When RAPD is present the pupils appear to dilate instead. At times the problem lies with the efferent signal. In such a case the problematic pupil is unaffected throughout the test while the normal one constricts accordingly.

Near reflex test

Just as the name suggests, the test uses distance as the indicator. The doctor will instruct you to fixate your gaze to a wall then bring an object near to the eye (at an arm length). The constriction of the pupil signifies normalcy. The test is well conducted in a lit room.

Light reflex

For this examination, the patient is asked to stare at a distant object while the doctor shines light from the left and right side. Normal pupillary function will show bilateral constriction. If not, then a disorder is present


A number of factors may cause myosis, and they include:

Drug use

Drug abuse is the most common reason for this ailment. Some of the drugs that can lead to myosis are:

Opioid use

Opioids are psychoactives that is they can reach the Central Nervous System through the blood-brain barrier. They are usually used as pain relievers but unregulated use can cause addiction. Abusers prefer it since it modifies consciousness and awareness. Overdose of opioids such as oxycodone and morphine, lead to pupil constriction.


These are also known as benzos and are also psychoactives. Other problems associated with them include: panic attacks, seizures, anxiety and insomnia.


Both viral and bacterial infections could lead to the pupil becoming pinpoint size. An infection of the eye such as uvetis causes harm to the centre of the eye which can become inflamed causing adhesions of the iris and the lens. The eye tissues clump together restricting expansion and contraction of the pupil.

Other infections may not be directly on the eye but can directly affect the pupil size. Neurosyphilis is one such disease that affects the spinal cord or the brain to the point of affecting sensory organs of the eye.

Problems of the brain

Brain complications such as pontine infarction and hemorrhaging lead to injuries of the brain causing stroke, illness and brain damage. When the front part of the brain is affected both pupils become small but when other areas of the brain are affected one pupil dilates as the other constricts.

Other chemicals

Chemicals can also play a part in this ailment. Components such as organophosphates found in pesticides bring about this abnormality as these chemicals have the ability to cause overexcitement of the parasympathetic system. When handling pesticides, constriction of the pupils signify poisoning which needs immediate attention by a qualified medic.


Some physical disorders such as the Horner syndrome can also result to this condition. The facial and the eye nerves of a person with this disorder do not function as expected.

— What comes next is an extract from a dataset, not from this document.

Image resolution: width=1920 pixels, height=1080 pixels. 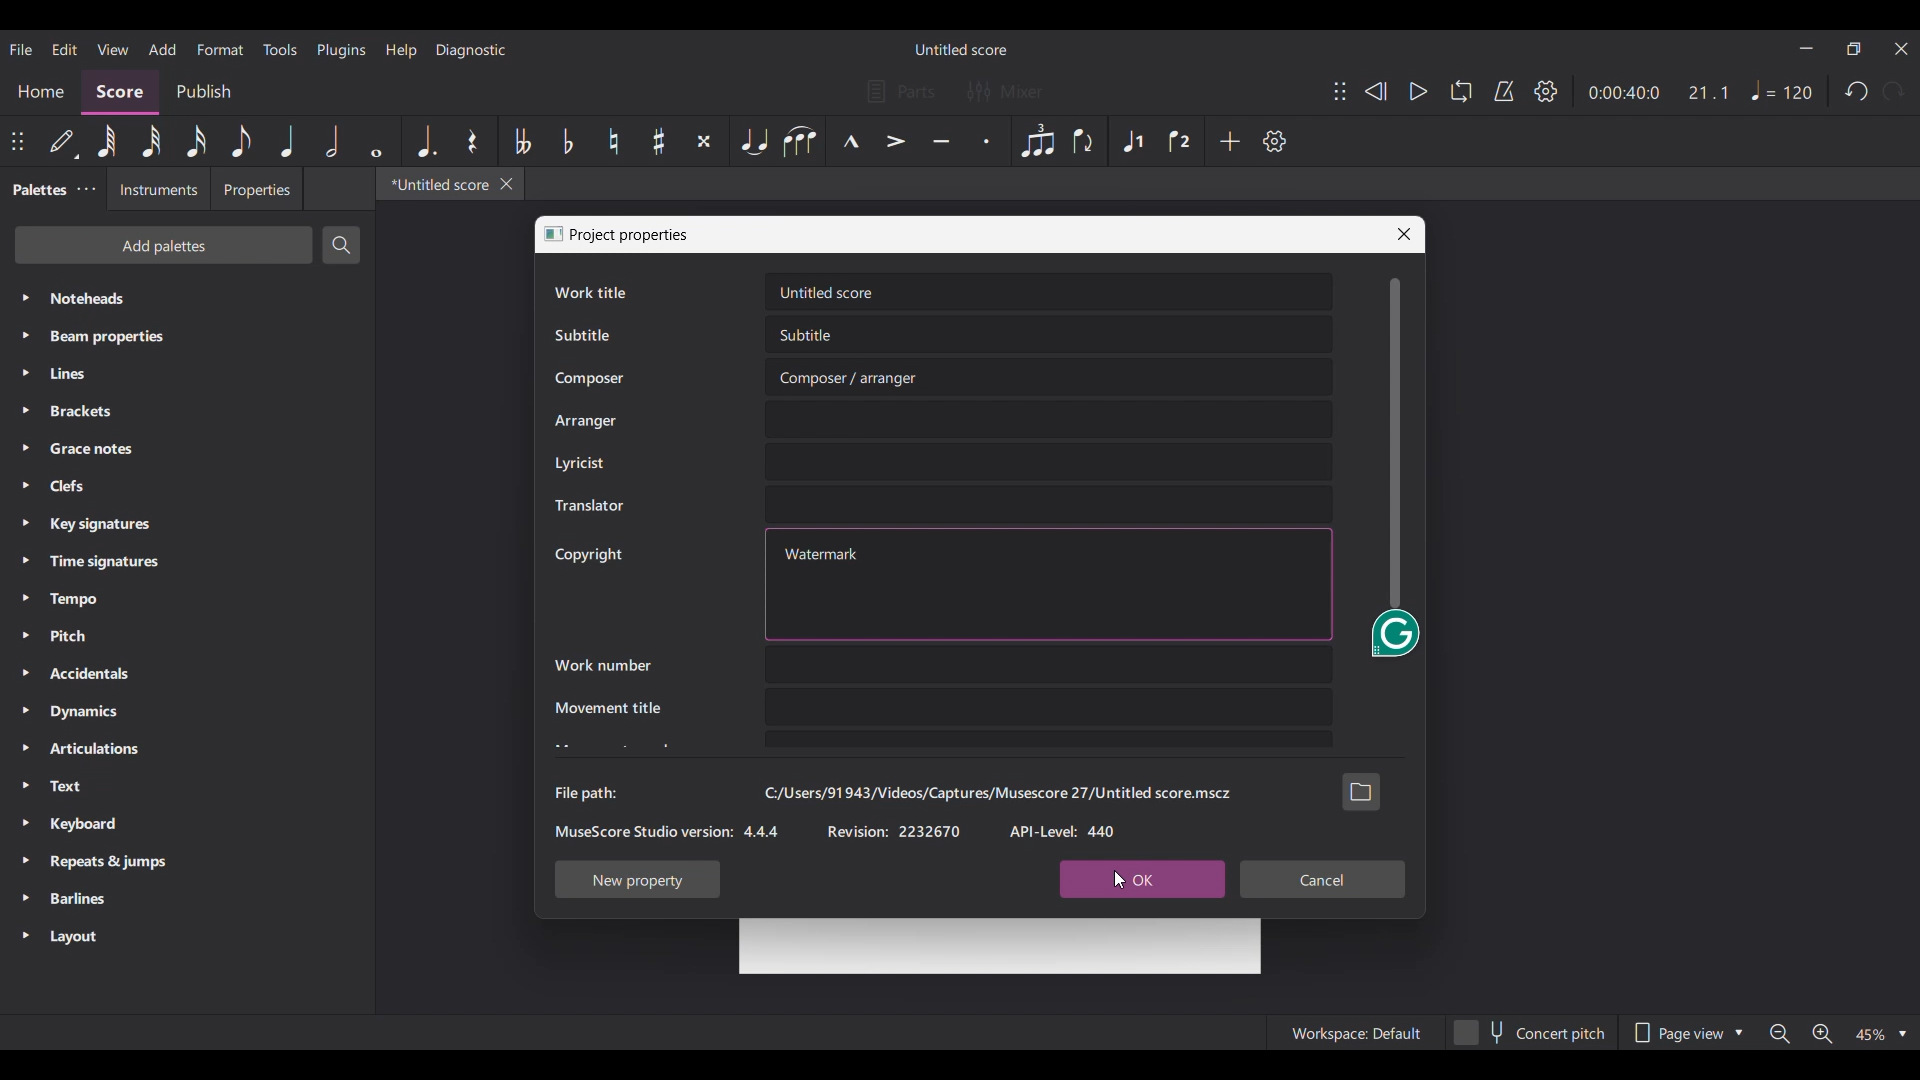 I want to click on Text box for Subtitle, so click(x=1050, y=335).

For the face, the part that is affected, less or no perspiration takes place while for the eye the pupils show signs of myosis and the eyelids are drooped. New born babies with the disorder have one light iris while the other is dark.

Treatment of PinPoint Pupils

Pinpoint or myosis is not a disease in itself but an indicator of an underlying ailment such as brain damage and the Horner’s syndrome disorder. To treat this abnormality, the root causes of myosis should be addressed.

In case of a brain damage, doctors will aim at relieving any pressure occurring on the brain to avert damage of this vital organ. Administration of a drug known as Narcan to patients having pinpoint pupils and disoriented mental state can help establish whether the situation is caused by overdose of a drug or it is due to hemorrhage.

If pinpoint pupils are occurring because of opiod overdose, it may require an emergency medical treatment. Similarly, brain hemorrhage and organophosphorus poisoning- both of which can cause pinpoint pupils will require a patient to be admitted in hospital for treatment. In case of organophosphorus poisoning, the pinpoint pupil will return to its usual size once the treatment commences- and in fact, a doctor can watch the pupils returning to their size or reacting to light.

If it is a case of altered mental state causing pinpoint pupils, a patient will respond to the drug Narcan. In the event that the patient does not respond, then it is likely that the pinpoint pupil is occurring due to pontine hemorrhage and doctors are able to know what kind of treatment is required.